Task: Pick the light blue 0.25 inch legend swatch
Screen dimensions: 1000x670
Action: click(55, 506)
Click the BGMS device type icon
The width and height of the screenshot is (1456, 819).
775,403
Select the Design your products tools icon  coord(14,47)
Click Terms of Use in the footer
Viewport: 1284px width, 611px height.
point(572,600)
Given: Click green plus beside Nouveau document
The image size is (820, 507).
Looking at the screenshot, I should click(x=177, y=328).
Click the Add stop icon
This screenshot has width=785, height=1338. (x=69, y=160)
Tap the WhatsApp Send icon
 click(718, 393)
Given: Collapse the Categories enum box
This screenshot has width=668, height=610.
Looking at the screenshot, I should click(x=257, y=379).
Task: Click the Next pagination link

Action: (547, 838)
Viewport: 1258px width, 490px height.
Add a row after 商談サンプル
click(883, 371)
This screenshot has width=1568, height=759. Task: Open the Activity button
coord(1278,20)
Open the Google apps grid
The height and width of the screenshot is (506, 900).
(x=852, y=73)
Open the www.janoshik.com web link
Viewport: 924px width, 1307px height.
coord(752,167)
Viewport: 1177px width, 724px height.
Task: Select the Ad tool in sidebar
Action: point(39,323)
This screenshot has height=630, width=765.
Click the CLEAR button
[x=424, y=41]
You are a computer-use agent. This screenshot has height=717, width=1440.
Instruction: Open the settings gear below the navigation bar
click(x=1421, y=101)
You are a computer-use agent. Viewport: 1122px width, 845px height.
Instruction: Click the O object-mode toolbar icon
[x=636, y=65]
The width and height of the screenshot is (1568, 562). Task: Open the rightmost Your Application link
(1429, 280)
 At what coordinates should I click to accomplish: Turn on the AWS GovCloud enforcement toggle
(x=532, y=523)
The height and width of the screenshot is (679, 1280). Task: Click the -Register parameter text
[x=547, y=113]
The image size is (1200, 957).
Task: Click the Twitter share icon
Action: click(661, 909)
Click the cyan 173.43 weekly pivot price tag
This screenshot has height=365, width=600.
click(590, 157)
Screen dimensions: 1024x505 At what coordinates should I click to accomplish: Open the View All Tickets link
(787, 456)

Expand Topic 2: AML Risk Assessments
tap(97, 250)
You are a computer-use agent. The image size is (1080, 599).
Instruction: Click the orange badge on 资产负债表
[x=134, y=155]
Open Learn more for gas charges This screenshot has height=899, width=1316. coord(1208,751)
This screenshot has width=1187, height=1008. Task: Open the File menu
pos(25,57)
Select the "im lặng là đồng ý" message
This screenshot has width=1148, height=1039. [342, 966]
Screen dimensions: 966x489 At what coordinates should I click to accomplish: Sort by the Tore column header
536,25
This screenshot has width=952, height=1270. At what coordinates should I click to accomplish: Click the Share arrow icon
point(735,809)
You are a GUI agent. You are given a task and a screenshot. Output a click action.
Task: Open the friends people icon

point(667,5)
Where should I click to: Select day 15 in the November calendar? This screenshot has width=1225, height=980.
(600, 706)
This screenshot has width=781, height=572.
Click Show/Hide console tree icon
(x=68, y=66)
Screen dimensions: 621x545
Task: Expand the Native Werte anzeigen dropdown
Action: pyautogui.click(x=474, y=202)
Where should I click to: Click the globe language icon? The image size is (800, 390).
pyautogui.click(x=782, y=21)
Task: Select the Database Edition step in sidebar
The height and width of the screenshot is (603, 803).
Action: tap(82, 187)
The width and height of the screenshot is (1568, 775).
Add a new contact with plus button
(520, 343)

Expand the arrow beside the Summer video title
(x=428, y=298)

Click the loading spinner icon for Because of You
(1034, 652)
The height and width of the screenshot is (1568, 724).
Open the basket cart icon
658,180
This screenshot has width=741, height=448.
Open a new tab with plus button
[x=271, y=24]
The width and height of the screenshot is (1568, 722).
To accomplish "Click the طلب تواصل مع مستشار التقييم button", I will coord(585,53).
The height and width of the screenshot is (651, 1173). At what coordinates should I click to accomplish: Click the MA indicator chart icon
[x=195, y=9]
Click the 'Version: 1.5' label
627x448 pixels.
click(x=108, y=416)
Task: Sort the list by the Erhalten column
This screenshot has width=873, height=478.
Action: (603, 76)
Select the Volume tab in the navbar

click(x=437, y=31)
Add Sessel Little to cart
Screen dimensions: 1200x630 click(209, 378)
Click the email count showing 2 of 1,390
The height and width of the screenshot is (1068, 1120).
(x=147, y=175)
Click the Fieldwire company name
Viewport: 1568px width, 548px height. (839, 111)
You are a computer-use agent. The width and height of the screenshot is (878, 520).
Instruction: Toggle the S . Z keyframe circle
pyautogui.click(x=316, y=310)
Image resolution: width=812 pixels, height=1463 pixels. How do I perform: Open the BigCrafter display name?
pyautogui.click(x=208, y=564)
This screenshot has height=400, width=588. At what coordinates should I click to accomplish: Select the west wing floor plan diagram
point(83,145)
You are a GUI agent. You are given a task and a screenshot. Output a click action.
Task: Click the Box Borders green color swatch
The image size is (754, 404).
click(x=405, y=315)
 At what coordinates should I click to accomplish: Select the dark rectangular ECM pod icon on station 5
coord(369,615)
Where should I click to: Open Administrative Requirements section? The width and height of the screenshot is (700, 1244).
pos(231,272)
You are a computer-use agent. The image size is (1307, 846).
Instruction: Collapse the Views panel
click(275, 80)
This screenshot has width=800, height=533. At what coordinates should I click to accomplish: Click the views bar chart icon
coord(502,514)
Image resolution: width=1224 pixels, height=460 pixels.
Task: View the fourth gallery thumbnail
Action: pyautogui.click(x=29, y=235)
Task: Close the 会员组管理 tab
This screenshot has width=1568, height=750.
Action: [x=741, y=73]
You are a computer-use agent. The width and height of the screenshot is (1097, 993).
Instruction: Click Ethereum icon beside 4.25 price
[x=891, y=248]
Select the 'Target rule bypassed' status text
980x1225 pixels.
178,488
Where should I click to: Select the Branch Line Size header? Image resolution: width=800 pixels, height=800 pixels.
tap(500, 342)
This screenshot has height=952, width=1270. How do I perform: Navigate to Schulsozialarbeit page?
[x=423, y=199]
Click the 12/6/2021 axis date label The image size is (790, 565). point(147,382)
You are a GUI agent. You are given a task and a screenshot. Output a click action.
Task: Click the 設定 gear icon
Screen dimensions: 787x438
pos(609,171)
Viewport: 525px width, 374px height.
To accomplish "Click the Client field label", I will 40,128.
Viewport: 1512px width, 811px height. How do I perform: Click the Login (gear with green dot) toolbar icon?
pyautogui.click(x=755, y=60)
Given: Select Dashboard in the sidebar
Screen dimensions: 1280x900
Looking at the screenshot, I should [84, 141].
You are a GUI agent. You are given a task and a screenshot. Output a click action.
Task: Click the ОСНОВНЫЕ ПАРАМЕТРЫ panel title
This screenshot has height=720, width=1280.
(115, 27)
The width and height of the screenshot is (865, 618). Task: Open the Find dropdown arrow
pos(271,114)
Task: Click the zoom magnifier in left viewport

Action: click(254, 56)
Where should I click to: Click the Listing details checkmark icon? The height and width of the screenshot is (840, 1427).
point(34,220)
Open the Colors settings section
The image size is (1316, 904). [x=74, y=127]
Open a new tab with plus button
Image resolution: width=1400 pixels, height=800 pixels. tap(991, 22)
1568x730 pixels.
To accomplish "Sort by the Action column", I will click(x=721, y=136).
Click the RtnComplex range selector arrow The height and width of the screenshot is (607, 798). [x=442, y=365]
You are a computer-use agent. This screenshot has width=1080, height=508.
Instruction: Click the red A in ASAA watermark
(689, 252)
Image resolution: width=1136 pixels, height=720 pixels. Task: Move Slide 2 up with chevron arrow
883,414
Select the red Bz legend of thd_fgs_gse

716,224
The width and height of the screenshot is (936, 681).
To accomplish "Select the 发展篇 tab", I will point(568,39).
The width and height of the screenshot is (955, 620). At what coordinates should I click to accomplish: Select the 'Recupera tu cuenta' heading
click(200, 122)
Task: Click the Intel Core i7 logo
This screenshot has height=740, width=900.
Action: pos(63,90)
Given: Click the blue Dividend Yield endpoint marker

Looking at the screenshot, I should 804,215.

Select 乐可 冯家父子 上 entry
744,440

━━━━

* Task
Copy the entries word for word. Start at the first line and end with the line containing "Given: Collapse the Categories enum box".

* Written answer
Task: Pick the light blue 0.25 inch legend swatch
Screen dimensions: 1000x670
Action: click(55, 506)
Click the BGMS device type icon
The width and height of the screenshot is (1456, 819).
775,403
Select the Design your products tools icon  coord(14,47)
Click Terms of Use in the footer
Viewport: 1284px width, 611px height.
point(572,600)
Given: Click green plus beside Nouveau document
The image size is (820, 507).
Looking at the screenshot, I should click(x=177, y=328).
Click the Add stop icon
This screenshot has width=785, height=1338. (x=69, y=160)
Tap the WhatsApp Send icon
 click(718, 393)
Given: Collapse the Categories enum box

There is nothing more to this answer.